Reflexões de uma jovem da geração Z sobre o impacto da internet e das redes sociais em crianças e adolescentes virou documentário

Nathália Braga* Publicado em 03/05/2024, às 06h00

A jornalista Nathália Braga - foto: divulgação
A jornalista Nathália Braga - foto: divulgação

Crescer no início dos anos 2000 envolvia aquela ansiedade para conseguir usar a internet discada. Em 2005, só 21% da população brasileira tinha acesso à internet. Hoje, você sabe, nós temos acesso constante às redes sociais e usamos uma série de aparelhos smart que fazem a nossa rotina ser o que é. Da mesma forma que adultos fazem de tudo — compras, transporte, monitoramento de saúde — pela internet e smartphones, crianças também usam esses recursos para se divertir, aprender, se comunicar… E, eventualmente, sofrem danos à saúde no meio desse processo.

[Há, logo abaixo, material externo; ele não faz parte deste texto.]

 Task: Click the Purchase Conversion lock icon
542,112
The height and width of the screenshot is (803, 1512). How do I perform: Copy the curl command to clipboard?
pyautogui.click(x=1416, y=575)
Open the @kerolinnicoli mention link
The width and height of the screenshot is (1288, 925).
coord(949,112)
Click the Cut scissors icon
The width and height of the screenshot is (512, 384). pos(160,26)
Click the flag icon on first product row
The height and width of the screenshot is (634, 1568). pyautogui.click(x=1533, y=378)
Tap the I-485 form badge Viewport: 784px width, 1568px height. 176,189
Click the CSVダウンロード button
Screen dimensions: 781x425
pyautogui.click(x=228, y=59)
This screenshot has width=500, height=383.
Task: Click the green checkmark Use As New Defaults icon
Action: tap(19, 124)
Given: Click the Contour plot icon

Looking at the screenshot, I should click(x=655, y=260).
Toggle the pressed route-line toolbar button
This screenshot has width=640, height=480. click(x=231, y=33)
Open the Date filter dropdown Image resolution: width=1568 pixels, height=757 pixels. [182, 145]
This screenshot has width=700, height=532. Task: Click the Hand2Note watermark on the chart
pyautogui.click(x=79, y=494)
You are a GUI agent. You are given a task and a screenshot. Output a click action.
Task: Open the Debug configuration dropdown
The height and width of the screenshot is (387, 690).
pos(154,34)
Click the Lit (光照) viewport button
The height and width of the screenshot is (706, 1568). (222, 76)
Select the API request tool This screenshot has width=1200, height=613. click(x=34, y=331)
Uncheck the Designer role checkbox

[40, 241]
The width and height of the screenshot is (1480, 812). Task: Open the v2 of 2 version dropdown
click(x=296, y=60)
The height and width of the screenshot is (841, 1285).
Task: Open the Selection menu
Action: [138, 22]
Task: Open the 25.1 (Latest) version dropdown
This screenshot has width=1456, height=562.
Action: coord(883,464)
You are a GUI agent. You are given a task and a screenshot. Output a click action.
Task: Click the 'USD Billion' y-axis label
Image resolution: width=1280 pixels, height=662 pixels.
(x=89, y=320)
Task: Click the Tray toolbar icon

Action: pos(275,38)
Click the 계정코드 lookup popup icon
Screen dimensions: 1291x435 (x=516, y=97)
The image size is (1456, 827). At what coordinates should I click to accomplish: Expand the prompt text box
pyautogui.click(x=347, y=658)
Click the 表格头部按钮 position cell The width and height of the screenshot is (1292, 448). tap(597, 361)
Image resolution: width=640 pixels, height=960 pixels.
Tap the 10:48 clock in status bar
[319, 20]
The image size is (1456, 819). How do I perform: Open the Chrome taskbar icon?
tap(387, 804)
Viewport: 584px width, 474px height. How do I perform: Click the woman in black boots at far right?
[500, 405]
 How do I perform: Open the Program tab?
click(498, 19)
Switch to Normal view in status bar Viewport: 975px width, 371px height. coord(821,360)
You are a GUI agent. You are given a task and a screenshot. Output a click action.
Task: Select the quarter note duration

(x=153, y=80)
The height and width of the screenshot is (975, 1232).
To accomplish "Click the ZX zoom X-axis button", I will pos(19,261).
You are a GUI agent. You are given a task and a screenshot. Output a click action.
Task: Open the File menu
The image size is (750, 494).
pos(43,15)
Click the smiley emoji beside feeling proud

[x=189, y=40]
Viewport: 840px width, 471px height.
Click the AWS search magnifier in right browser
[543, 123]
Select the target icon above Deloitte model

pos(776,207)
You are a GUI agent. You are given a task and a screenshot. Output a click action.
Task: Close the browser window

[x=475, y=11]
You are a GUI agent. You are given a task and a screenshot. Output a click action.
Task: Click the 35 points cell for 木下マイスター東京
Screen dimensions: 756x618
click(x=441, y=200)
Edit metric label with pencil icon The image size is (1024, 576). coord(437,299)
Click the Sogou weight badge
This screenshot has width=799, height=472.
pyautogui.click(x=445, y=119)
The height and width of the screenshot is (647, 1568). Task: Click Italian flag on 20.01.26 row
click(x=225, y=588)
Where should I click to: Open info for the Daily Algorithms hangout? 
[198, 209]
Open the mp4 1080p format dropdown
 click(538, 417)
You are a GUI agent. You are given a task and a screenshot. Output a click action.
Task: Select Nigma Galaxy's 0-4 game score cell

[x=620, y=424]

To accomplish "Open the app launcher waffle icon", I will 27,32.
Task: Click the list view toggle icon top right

Falar sobre o vício em telas é encarar um problema que atravessa gerações, mesmo quando ainda não dávamos esse nome. Hoje eu sou uma mulher de 27 anos e, bem, ainda me lembro dos meus acessos de raiva quando o computador ou o celular eram tirados de mim durante a minha adolescência. Vários outros comportamentos indicam o vício em telas, o que certamente tenho até hoje. E quem não tem, em pleno 2024? 

Mas precisamos reparar no que aparece nessas telas. Qual é o conteúdo? Quem o desenvolveu? O design das redes sociais que usamos foi preparado para ativar mecanismos de recompensa e prazer no nosso cérebro. A cada like, notificações e atualizações de tela, nosso cérebro libera dopamina em um ciclo agradável que nos faz querer todas essas novidades outra vez. O mesmo funciona para as crianças.

Especialistas argumentam que, se as mídias de outros comportamentos viciantes e prejudiciais já são reguladas, por que as redes sociais ainda não chegaram ao mesmo ponto? A idade mínima para se criar uma conta em plataformas como Instagram, TikTok e YouTube é de 13 anos, porém pessoas de qualquer idade podem ser impactadas pelos conteúdos presentes nelas. Isso sem falar em versões adaptadas, como o YouTube Kids.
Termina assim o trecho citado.